REQUIREMENTS
Output as a numbered list everything from the line containing "The image size is (411, 513)." down to the line containing "the red double", skipping blank lines. Leave the pictures out.
---------- AVAILABLE DATA ----------
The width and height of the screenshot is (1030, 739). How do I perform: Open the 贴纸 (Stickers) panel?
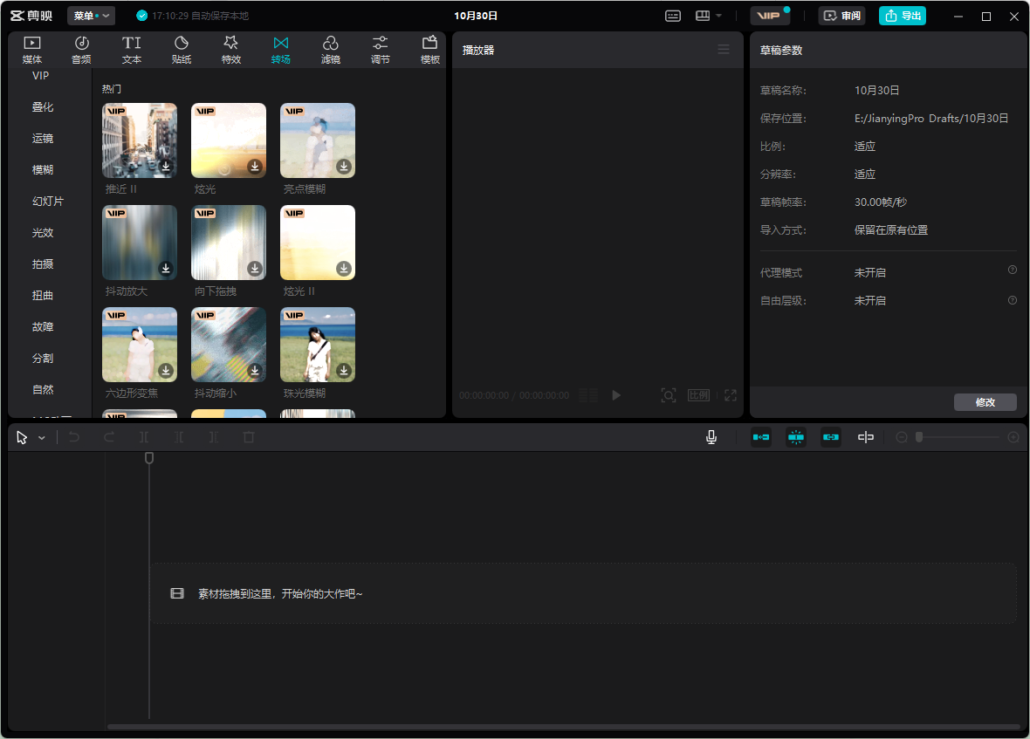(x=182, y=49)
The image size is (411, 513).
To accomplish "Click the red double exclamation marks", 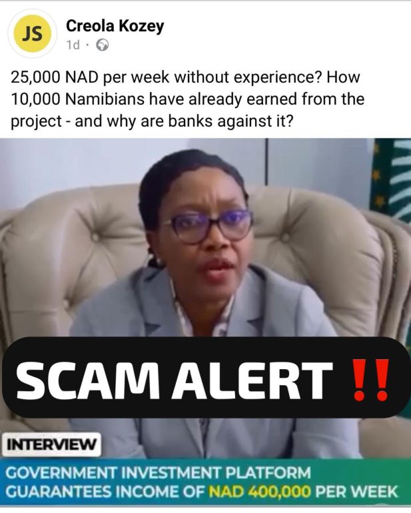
----------
---------- AVAILABLE DATA ----------
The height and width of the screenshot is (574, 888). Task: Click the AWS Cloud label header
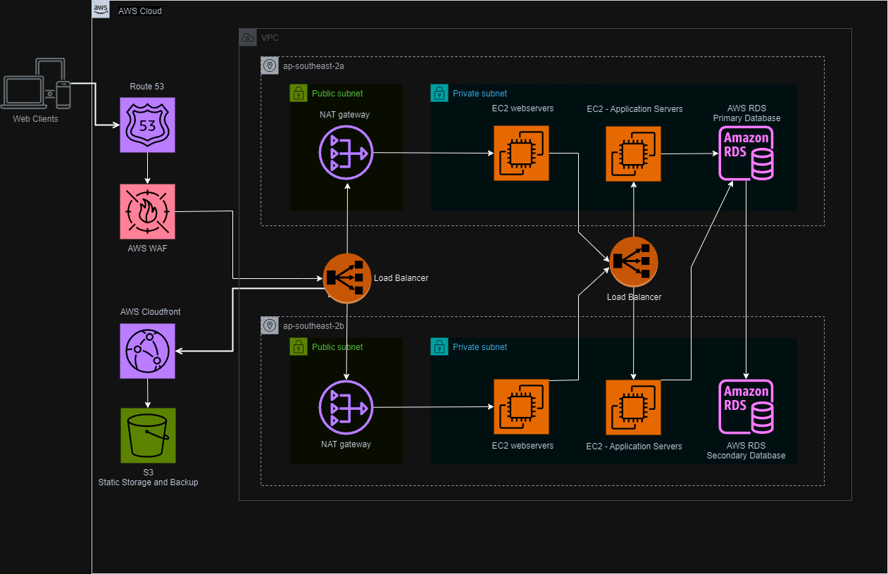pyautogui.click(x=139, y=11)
----------
CORRECT RESULT
1. The image size is (411, 513).
2. To accomplish "Click the red double exclamation marks", 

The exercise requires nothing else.